* _PROBLEM DESCRIPTION_: No pictures go in the copy; retype exactly the lines from the one with "Click the 95,134.51 Bitcoin price label" through the last line of the records.

* _DATA FOR THIS TASK_:
== == ==
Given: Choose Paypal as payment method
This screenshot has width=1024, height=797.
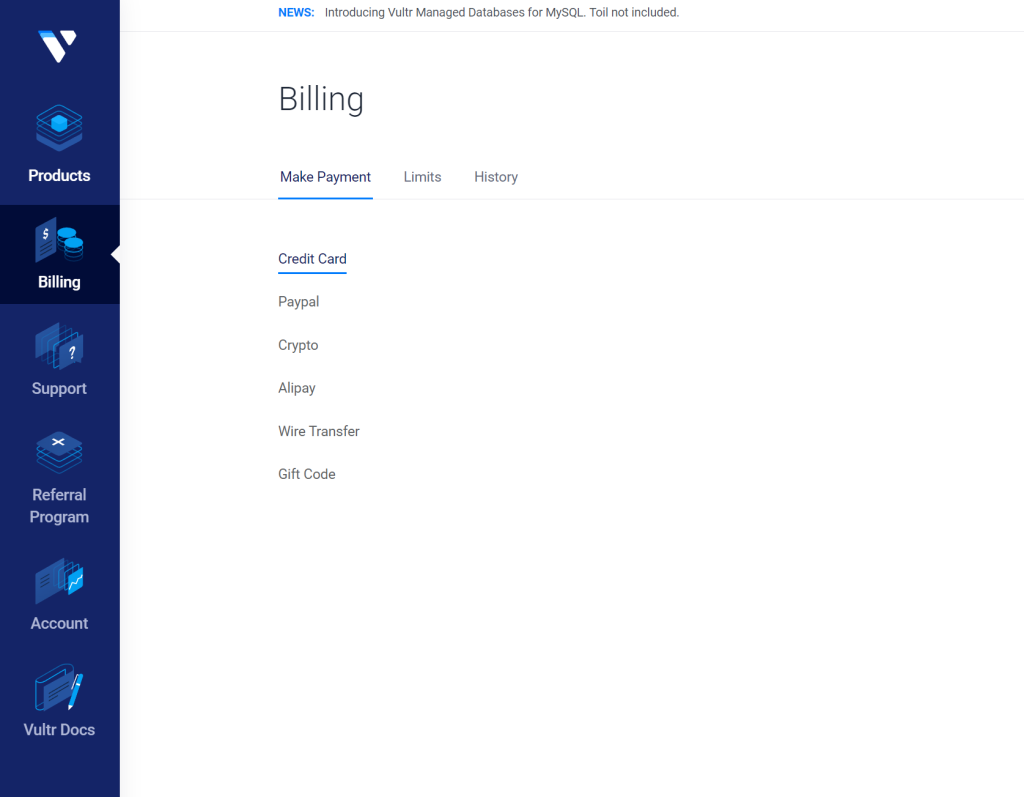Looking at the screenshot, I should [x=298, y=302].
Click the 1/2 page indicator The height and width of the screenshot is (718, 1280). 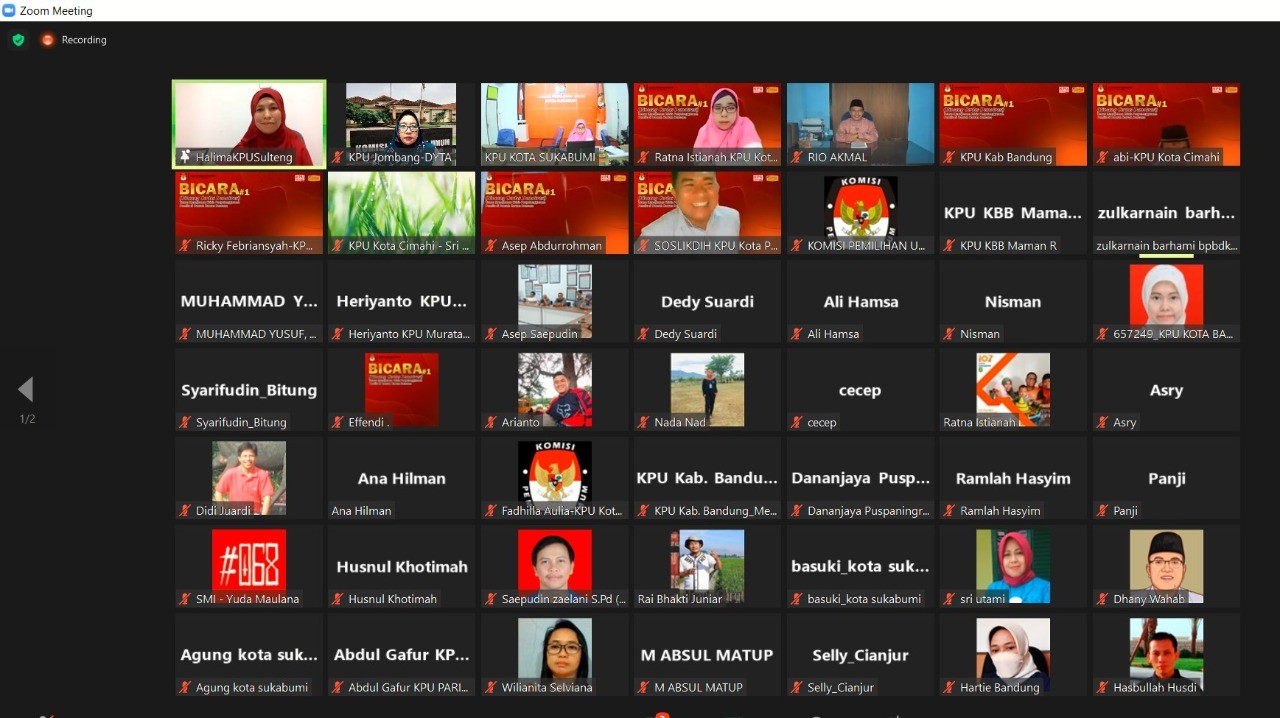point(27,419)
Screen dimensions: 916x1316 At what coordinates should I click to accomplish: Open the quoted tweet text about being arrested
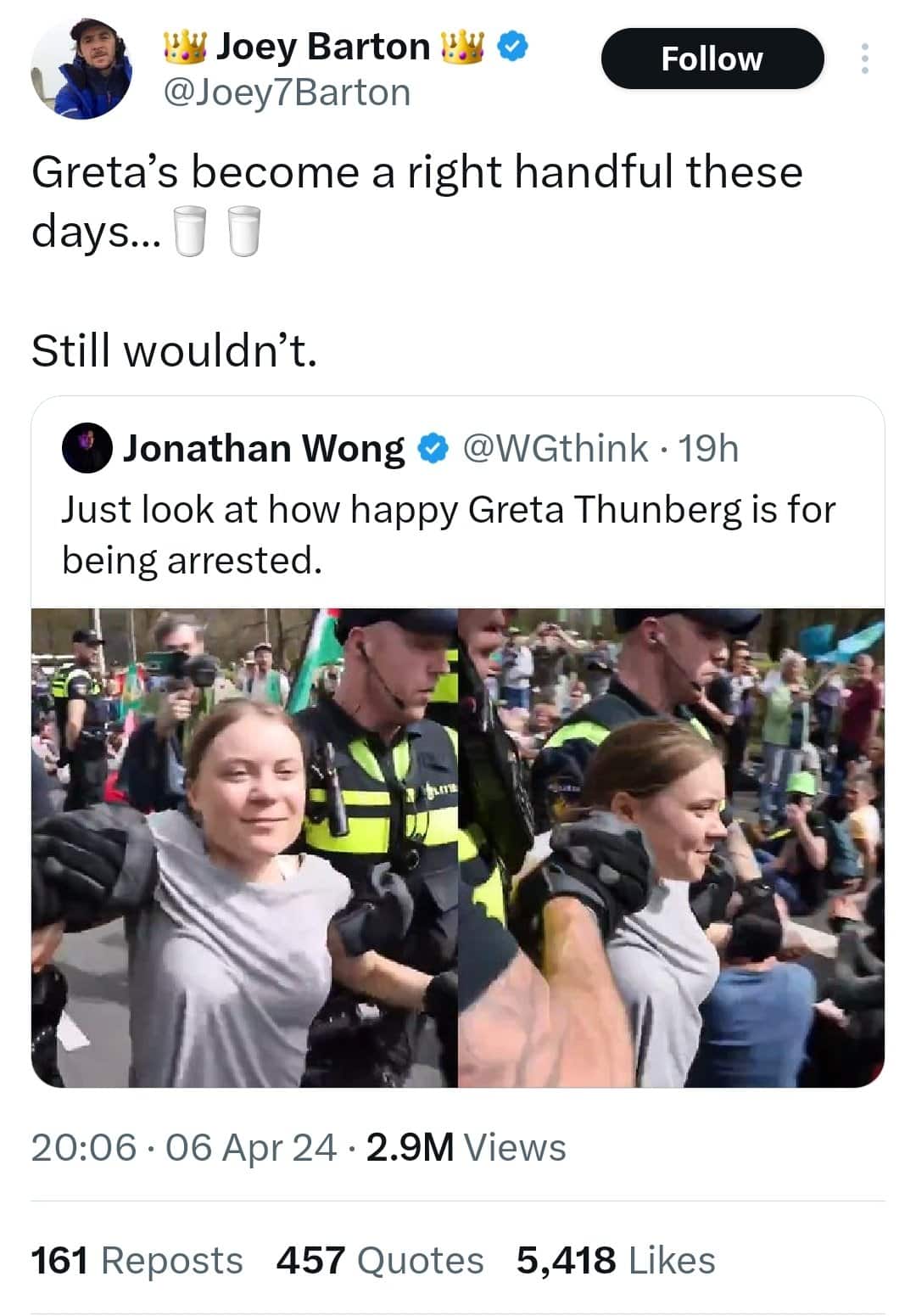[449, 535]
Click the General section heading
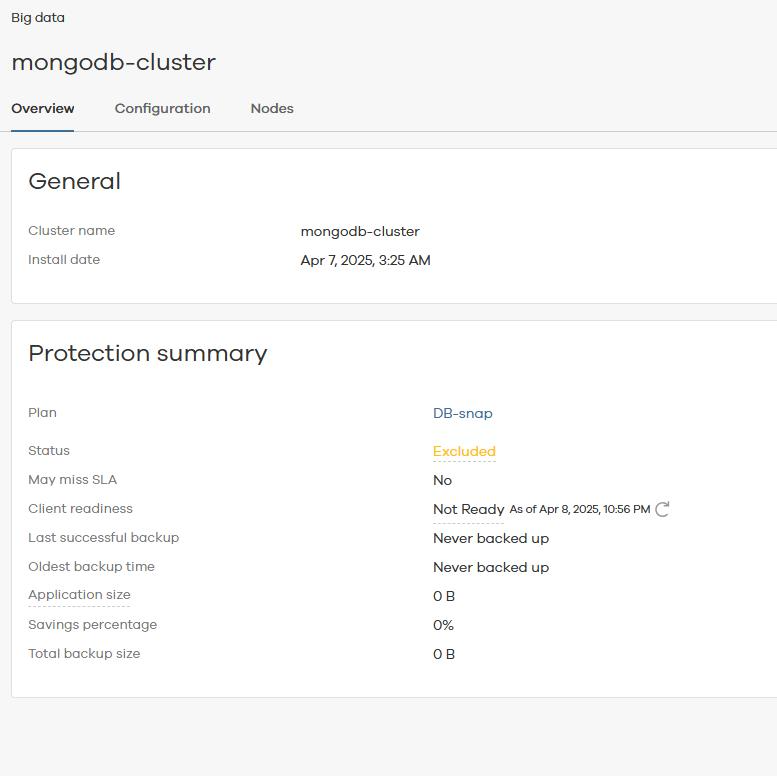The width and height of the screenshot is (777, 776). coord(75,181)
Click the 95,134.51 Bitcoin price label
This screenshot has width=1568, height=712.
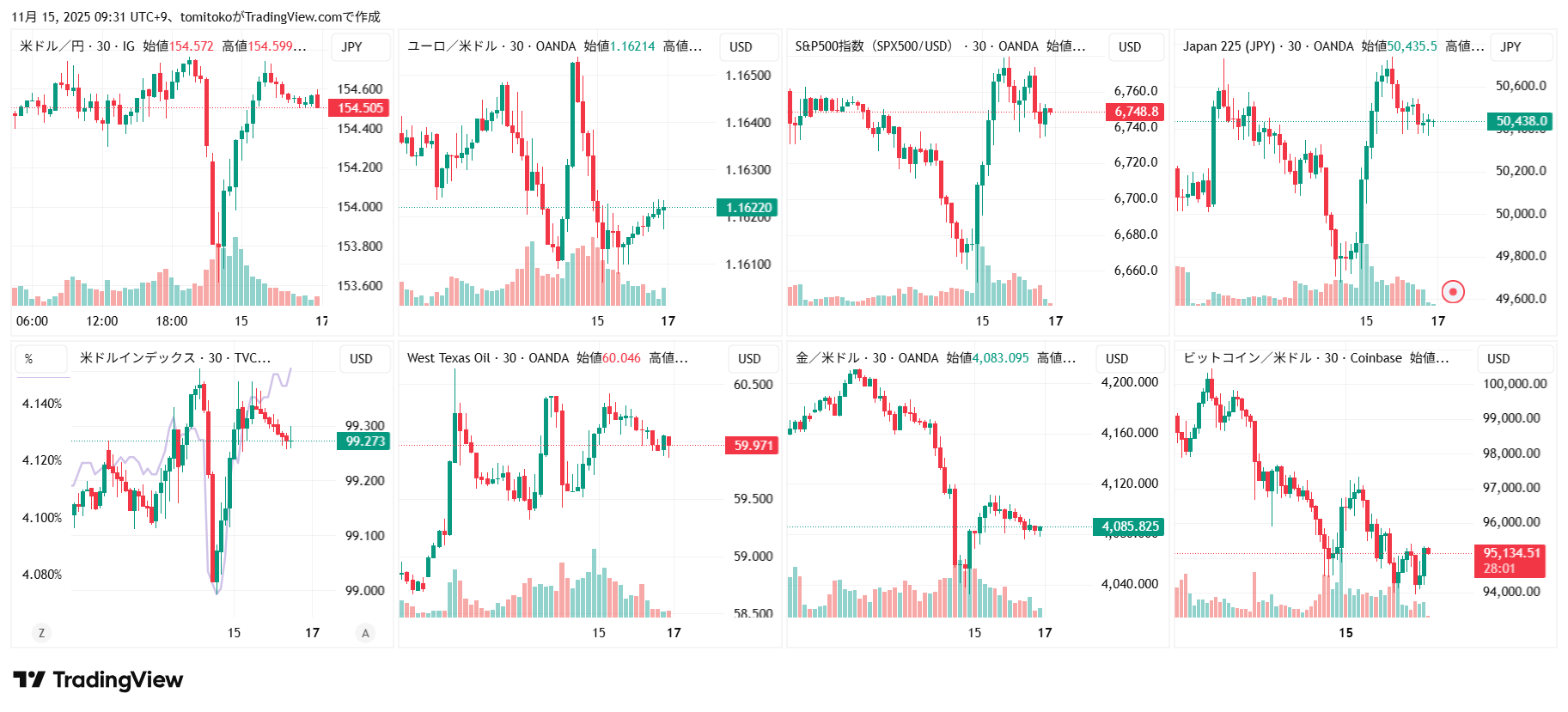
== == ==
* _TASK RESPONSE_:
Click the 95,134.51 Bitcoin price label
This screenshot has width=1568, height=712.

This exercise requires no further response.